• _DATASET RECORDS_:
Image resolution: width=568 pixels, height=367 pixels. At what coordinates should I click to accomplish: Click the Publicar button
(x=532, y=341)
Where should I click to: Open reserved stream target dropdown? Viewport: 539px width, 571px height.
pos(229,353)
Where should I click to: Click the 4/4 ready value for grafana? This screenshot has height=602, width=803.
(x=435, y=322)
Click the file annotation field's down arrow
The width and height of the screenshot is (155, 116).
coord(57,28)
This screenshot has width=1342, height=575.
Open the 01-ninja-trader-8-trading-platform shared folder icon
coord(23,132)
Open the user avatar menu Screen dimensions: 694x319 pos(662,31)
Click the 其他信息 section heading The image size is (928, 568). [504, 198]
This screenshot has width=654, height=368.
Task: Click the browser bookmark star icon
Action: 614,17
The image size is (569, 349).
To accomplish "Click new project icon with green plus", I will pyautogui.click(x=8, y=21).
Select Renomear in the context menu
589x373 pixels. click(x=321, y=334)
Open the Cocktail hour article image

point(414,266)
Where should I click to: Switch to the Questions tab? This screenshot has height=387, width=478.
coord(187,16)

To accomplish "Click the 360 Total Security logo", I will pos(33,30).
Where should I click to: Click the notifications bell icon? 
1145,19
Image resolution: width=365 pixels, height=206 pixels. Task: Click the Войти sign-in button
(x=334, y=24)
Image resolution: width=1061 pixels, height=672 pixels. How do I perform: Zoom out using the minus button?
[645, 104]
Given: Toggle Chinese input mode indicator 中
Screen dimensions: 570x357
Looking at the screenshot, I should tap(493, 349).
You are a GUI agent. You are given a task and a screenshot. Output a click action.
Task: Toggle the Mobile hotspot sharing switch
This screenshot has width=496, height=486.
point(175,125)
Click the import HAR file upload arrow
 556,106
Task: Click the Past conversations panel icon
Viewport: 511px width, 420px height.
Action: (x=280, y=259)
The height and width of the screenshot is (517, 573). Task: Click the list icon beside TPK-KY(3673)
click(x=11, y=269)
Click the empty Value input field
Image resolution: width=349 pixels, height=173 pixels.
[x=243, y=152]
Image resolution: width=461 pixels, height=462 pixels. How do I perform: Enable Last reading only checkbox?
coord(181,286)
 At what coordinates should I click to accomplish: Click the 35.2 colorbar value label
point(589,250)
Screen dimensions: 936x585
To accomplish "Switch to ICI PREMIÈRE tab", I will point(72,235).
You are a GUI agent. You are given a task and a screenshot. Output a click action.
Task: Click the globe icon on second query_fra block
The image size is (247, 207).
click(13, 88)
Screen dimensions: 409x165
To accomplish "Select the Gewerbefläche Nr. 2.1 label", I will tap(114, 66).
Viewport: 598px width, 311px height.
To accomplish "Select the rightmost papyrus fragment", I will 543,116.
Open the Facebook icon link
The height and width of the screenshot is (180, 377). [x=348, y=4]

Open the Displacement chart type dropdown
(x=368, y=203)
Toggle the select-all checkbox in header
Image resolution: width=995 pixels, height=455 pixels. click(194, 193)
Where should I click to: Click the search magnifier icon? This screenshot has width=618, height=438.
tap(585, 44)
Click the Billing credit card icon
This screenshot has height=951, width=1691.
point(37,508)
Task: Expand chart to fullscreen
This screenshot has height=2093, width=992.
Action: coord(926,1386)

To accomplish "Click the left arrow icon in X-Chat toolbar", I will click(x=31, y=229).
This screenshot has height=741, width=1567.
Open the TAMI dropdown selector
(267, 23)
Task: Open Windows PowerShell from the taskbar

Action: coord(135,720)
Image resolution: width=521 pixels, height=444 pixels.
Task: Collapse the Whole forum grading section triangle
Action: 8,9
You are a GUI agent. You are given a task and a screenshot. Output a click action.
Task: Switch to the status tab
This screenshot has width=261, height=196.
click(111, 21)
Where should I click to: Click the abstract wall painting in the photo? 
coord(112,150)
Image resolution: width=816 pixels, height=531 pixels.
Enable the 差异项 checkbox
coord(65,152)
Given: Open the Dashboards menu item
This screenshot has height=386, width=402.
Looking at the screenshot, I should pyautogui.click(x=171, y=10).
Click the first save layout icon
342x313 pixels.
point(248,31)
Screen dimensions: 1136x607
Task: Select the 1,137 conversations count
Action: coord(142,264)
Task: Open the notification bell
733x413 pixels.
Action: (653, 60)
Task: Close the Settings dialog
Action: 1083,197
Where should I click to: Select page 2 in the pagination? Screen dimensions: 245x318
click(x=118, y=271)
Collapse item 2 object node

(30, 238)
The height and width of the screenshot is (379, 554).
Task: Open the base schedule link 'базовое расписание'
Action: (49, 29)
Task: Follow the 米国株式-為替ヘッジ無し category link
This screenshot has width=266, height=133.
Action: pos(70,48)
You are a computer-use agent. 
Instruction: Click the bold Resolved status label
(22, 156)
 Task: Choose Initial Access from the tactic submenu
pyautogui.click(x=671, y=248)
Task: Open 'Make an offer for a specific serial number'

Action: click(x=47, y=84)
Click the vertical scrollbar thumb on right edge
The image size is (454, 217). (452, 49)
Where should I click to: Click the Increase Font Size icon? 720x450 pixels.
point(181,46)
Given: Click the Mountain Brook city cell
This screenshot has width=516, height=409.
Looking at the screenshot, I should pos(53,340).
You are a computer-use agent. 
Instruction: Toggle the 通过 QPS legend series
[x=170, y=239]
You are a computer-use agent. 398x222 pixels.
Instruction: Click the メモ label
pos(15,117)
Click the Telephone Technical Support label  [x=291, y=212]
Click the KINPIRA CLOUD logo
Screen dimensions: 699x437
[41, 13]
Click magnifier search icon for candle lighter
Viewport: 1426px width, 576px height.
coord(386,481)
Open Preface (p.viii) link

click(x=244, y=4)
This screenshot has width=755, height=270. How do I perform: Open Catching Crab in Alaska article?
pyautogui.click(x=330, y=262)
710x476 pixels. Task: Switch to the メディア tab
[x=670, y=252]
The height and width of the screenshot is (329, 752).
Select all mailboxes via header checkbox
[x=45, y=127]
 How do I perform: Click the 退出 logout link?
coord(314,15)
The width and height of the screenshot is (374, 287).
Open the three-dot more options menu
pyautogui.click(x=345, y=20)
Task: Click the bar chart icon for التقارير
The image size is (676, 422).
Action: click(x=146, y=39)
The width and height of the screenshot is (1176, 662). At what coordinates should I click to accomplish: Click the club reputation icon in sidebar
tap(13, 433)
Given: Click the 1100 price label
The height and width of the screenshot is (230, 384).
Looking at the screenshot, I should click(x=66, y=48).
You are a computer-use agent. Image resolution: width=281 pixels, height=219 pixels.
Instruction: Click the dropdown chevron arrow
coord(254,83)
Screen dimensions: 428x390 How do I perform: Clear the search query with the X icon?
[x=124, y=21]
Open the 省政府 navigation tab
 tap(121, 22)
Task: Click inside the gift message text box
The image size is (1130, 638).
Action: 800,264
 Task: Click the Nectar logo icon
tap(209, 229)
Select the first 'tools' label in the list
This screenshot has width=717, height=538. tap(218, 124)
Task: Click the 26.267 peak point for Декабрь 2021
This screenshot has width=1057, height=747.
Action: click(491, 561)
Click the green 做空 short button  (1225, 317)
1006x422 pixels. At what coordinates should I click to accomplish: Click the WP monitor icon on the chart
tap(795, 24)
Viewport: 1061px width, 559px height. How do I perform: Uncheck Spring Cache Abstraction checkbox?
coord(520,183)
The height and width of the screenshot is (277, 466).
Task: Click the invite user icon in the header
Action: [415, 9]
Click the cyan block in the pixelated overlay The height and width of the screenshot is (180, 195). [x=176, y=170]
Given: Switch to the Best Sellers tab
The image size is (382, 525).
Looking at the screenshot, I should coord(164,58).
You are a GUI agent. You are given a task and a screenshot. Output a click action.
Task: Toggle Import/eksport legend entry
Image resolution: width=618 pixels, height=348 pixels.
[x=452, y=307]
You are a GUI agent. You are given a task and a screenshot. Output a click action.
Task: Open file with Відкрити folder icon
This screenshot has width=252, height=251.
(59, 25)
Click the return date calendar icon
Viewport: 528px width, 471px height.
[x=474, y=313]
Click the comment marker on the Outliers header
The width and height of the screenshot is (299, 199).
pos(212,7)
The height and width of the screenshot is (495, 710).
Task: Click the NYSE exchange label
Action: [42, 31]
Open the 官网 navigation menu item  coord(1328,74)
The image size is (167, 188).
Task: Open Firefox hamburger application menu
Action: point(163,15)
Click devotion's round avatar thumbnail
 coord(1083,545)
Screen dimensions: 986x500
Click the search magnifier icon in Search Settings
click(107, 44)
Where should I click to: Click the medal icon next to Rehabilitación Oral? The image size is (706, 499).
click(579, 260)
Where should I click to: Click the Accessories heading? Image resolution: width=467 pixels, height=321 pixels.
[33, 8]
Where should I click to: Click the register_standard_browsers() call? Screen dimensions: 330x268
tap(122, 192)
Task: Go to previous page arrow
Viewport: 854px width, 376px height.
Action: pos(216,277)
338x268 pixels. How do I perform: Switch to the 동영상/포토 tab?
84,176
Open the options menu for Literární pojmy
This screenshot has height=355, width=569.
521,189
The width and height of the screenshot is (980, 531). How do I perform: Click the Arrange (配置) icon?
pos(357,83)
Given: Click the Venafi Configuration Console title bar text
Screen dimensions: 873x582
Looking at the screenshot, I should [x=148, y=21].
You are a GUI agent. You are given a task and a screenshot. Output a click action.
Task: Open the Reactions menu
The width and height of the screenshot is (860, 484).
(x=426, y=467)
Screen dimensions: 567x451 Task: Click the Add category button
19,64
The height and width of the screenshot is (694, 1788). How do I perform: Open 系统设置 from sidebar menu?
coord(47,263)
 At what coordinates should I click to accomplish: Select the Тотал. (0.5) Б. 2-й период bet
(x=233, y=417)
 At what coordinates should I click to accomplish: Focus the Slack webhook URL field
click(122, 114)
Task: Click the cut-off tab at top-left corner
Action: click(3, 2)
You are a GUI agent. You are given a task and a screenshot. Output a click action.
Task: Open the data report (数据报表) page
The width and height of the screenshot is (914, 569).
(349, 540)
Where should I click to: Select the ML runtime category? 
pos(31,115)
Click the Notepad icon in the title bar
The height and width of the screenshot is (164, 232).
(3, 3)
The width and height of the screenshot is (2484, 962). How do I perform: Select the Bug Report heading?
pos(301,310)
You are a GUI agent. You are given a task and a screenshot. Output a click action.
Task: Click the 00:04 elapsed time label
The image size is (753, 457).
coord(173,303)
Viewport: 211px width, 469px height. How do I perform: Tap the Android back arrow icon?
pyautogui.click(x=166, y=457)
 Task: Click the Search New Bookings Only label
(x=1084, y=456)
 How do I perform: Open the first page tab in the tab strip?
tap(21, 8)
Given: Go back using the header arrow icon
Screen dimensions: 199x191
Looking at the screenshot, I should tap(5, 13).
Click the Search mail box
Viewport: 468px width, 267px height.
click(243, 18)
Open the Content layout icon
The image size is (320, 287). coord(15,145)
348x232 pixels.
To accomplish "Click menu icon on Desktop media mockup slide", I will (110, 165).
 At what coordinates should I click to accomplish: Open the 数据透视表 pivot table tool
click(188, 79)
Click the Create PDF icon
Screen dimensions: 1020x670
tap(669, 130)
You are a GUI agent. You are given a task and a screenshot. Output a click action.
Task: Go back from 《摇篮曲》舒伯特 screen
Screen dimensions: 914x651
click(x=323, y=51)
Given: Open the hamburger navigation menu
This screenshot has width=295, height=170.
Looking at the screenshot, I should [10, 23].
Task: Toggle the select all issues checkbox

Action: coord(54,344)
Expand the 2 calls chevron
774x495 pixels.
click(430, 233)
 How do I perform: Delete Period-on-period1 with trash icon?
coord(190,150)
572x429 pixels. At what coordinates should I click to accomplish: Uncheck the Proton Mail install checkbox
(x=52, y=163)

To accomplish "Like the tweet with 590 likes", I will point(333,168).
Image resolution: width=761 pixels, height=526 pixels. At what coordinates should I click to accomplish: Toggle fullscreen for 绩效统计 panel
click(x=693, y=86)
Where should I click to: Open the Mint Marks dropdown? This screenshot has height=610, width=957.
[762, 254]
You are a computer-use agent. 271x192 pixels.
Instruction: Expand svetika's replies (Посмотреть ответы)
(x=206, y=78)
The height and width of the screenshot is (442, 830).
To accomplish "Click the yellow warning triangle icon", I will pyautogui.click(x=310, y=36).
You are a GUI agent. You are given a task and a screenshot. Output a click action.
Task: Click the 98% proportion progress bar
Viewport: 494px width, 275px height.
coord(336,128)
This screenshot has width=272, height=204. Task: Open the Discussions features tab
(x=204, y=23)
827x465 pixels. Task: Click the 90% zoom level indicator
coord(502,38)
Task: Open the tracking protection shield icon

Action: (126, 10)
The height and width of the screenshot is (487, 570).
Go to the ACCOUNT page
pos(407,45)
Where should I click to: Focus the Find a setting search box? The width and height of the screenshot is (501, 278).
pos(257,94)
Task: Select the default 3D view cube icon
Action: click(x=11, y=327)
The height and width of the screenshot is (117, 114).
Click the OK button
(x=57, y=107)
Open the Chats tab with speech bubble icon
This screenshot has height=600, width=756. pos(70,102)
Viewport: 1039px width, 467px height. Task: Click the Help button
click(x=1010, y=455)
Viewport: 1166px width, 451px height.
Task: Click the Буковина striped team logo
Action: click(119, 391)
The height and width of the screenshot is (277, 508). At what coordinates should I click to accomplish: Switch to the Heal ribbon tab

• _THE TASK_: Copy out each line of the material in which the word "green" turns up.

• _EXERCISE RESULT_:
To accomplish "Click new project icon with green plus", I will pyautogui.click(x=8, y=21).
Click the green 做空 short button  (1225, 317)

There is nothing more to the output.